» What is needed
Copy the stretch from "Image resolution: width=783" through "click(679, 13)", swapping "top bar" for "bottom bar" and leaving everything else unchanged. Leave the pictures out.

» Source material
────────
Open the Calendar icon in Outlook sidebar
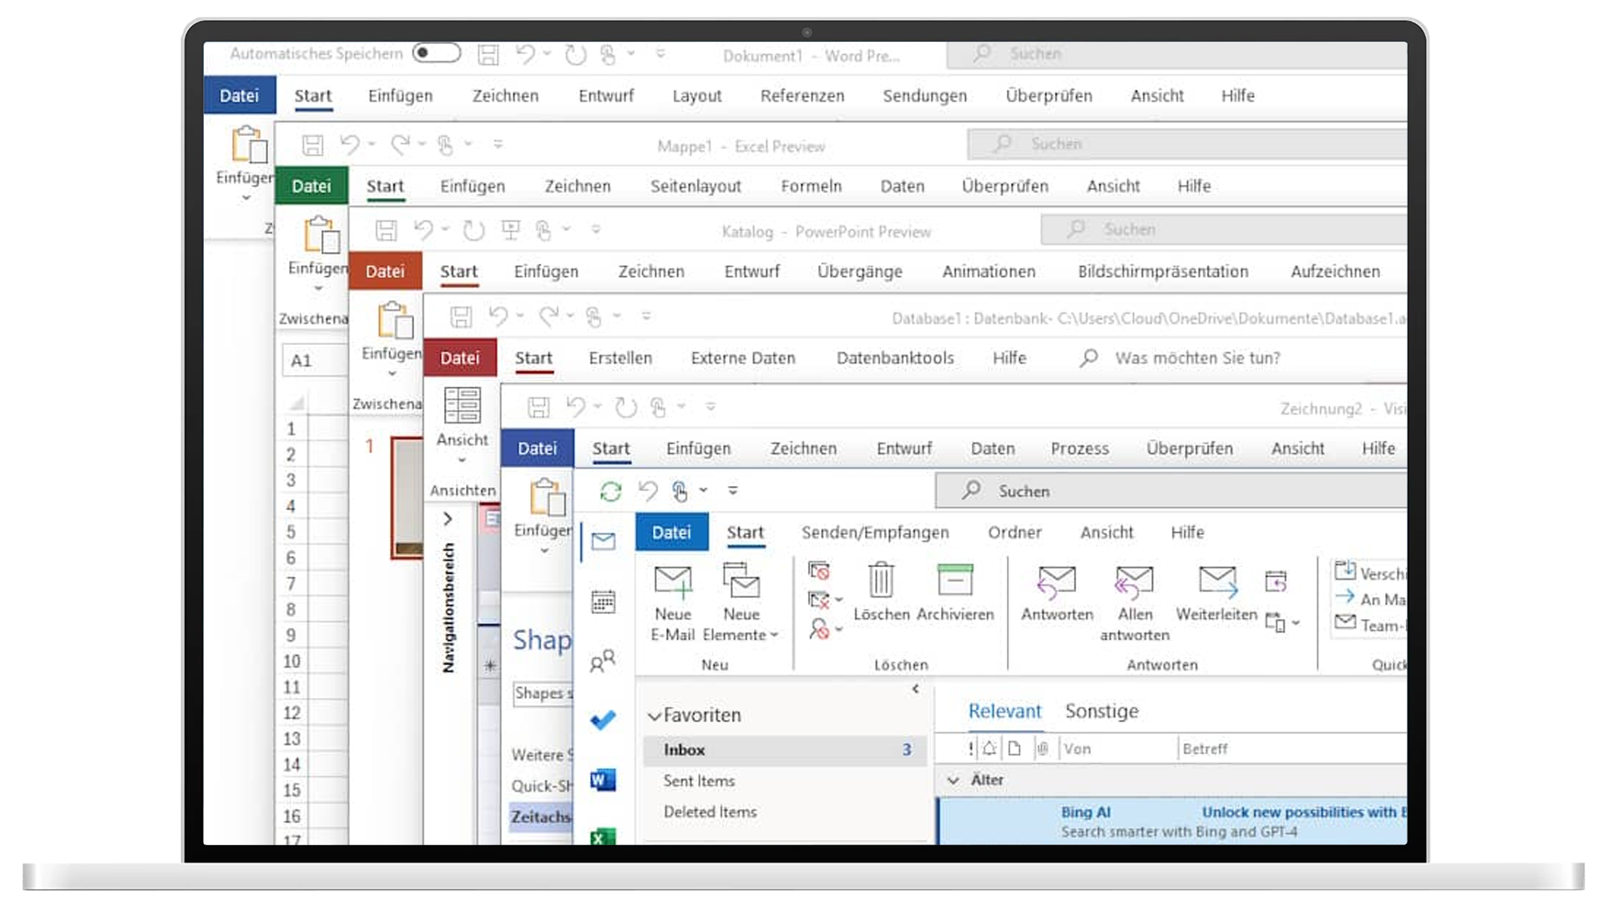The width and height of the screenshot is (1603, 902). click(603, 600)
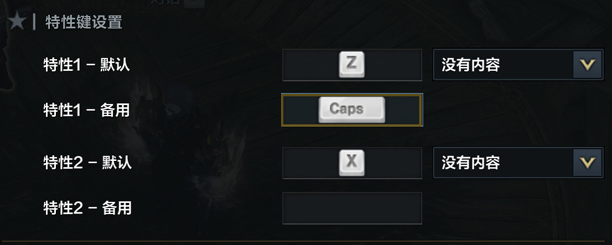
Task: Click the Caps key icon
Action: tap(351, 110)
────────
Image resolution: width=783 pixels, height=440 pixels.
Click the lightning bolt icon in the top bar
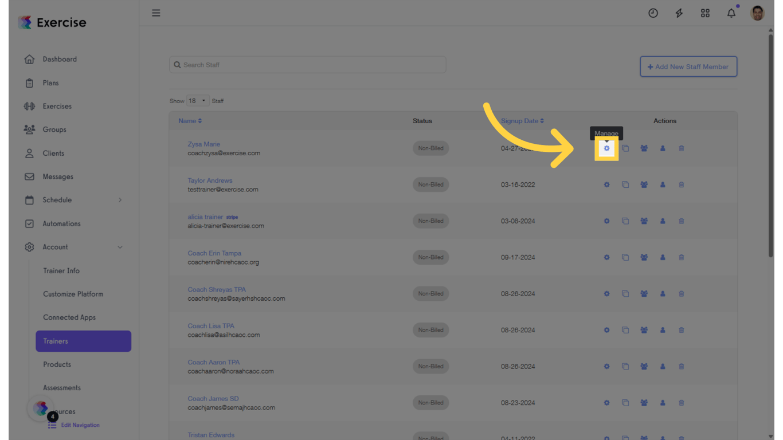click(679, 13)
────────
» Answer below
Image resolution: width=783 pixels, height=440 pixels.
Click the lightning bolt icon in the bottom bar
click(679, 13)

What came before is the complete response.